An automatic horsepower control system on a working vehicle which varies the vehicle drive speed so as to maintain a maximum torque output on the working function of the vehicle. The prime mover of the vehicle drives the work function and also a pump which in turn supplies motordriven wheels for moving the vehicle. A stroker control cylinder controlled by a solenoid operated valve varies the pump flow rate to the motor to change vehicle speeds, said solenoid operated valve being signaled by an electronic controller which compares the prime mover's RPM with a standard to determine the torque load from the work function, and accordingly signals the valve to increase or decrease the flow to the motor to adjust vehicle speed and maintain a constant work load on the prime mover.

Description

This is a continuation-in-part of application Ser. No. 139,864 filed Apr. 14, 1980, issued as U.S. Pat. No. 4,337,587 on July 6, 1982.
BACKGROUND OF THE INVENTION
For many years vehicles have been built wherein the prime mover drives the work function of the vehicle along with propelling the vehicle. Machines of this type would include trenchers, forage harvesters, tillage machines and any other type of machine which moves along as it performs its work function. In the case with most of these machines, and particularly a trencher, the machine does not have enough power to operate its digging mechanism while propelling the machine at its maximum ground speed. Therefore, the operator must listen to the engine, or watch the engine RPM while manually varying the ground speed of the trencher to keep the engine loaded, but at the same time not to overload the engine causing it to stall. This type of manually adjusted system has proven fairly successful, but requires a skilled operator to make constant speed correction to realize anywhere near optimum machine performance. A lesser-skilled operator obviously cannot run the machine at anywhere near its peak capacity. Quite often the operator sets the ground speed at some value whereby the engine horsepower used is substantially less than the maximum, and lets the machine operate at this speed, thus not utilizing the full capabilities of the machine.

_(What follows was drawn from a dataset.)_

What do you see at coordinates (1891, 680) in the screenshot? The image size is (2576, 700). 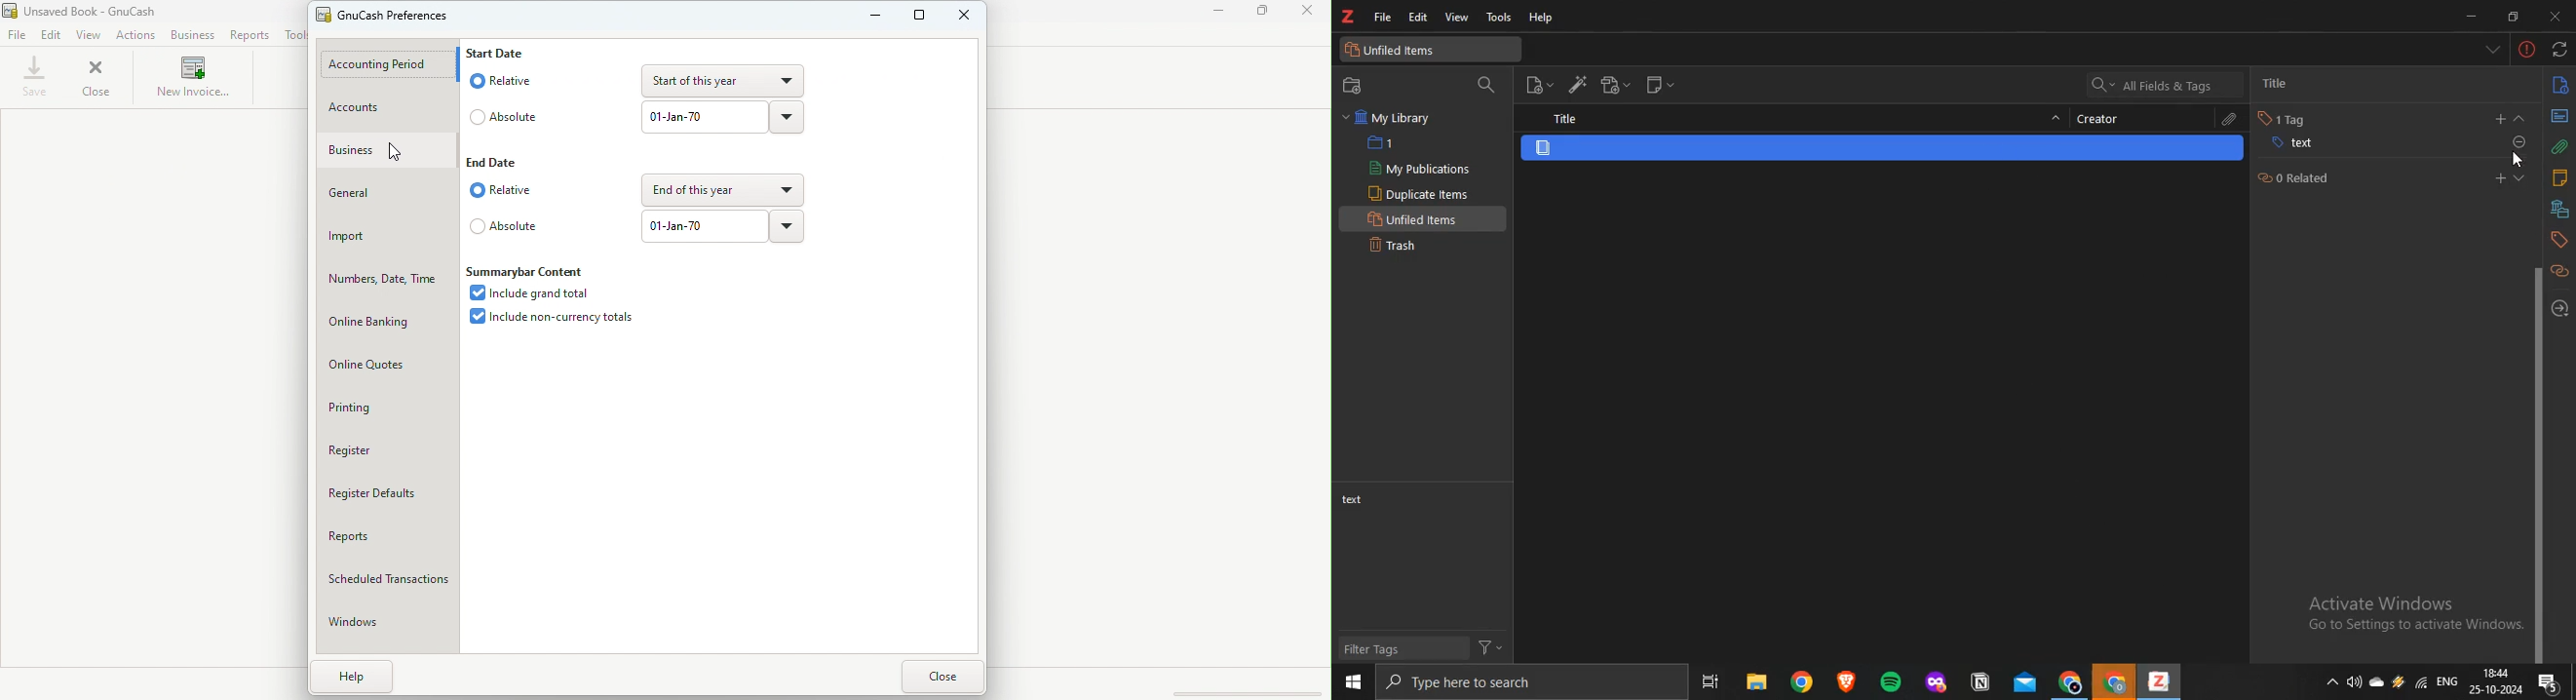 I see `spotify` at bounding box center [1891, 680].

The present invention provides an automatic system wherein the ground speed of the vehicle is automatically regulated instantaneously so that the full horsepower capacity of the machine is utilized at all times, even though the resistance to digging is constantly changing. The control of the present invention adjusts the ground speed of the machine to keep the engine operating at a substantially constant horsepower at all times. As the digging mechanism encounters softer soil, the machine will increase its ground speed which in turn increases the load or torque on the engine. Likewise, when the digging mechanism engages harder soil it slows down its ground speed just enough to maintain an essentially constant RPM.
It is therefore a principal object of the present invention to provide an automatic horsepower control system which varies the vehicle speed so as to maintain a constant work load torque under varying conditions.

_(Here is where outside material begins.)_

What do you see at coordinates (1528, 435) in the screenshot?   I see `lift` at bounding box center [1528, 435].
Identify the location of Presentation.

Another object of the present invention is to provide a trencher drive system which varies the vehicle speed in accordance with the digging resistance encountered.

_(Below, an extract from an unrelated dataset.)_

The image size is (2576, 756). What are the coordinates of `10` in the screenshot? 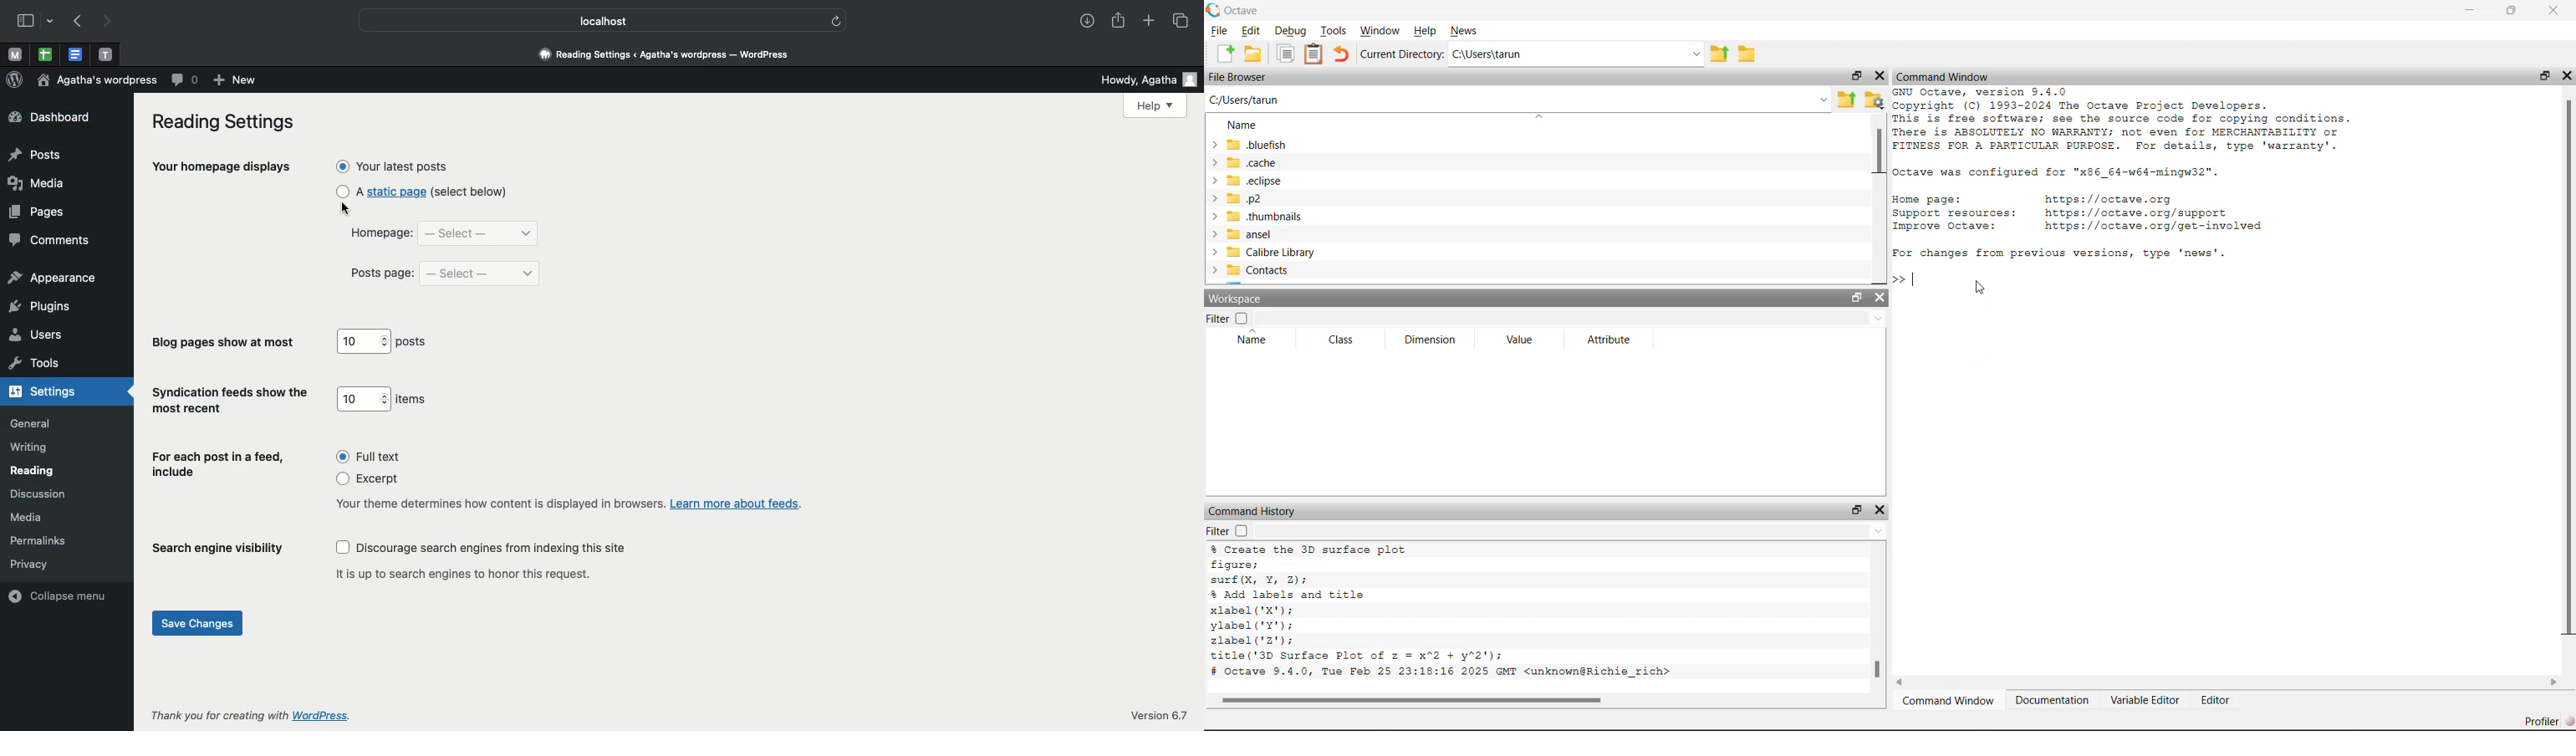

The advantages and objects of the invention will become evident from the following detailed description of the drawing when read in connection with the accompanying drawing which illustrates a preferred embodiment of the invention.
BRIEF DESCRIPTION OF THE DRAWING
The drawing is a schematic diagram of the horsepower control system of the present invention utilized on a trencher.
Turning now more particularly to the drawing, there is illustrated the horsepower control system of the present invention generally identified by reference numeral 10. The system includes a prime mover or engine 12 which drives the vehicle wheels 14 and the digging mechanism 16. Prime mover 12 drives a variable displacement pump 18 which supplies a vehicle drive motor 20. Stroker control 22 varies the displacement of pump 18 to control the vehicle drive speed through two solenoid powered variable orifices 54 and 56.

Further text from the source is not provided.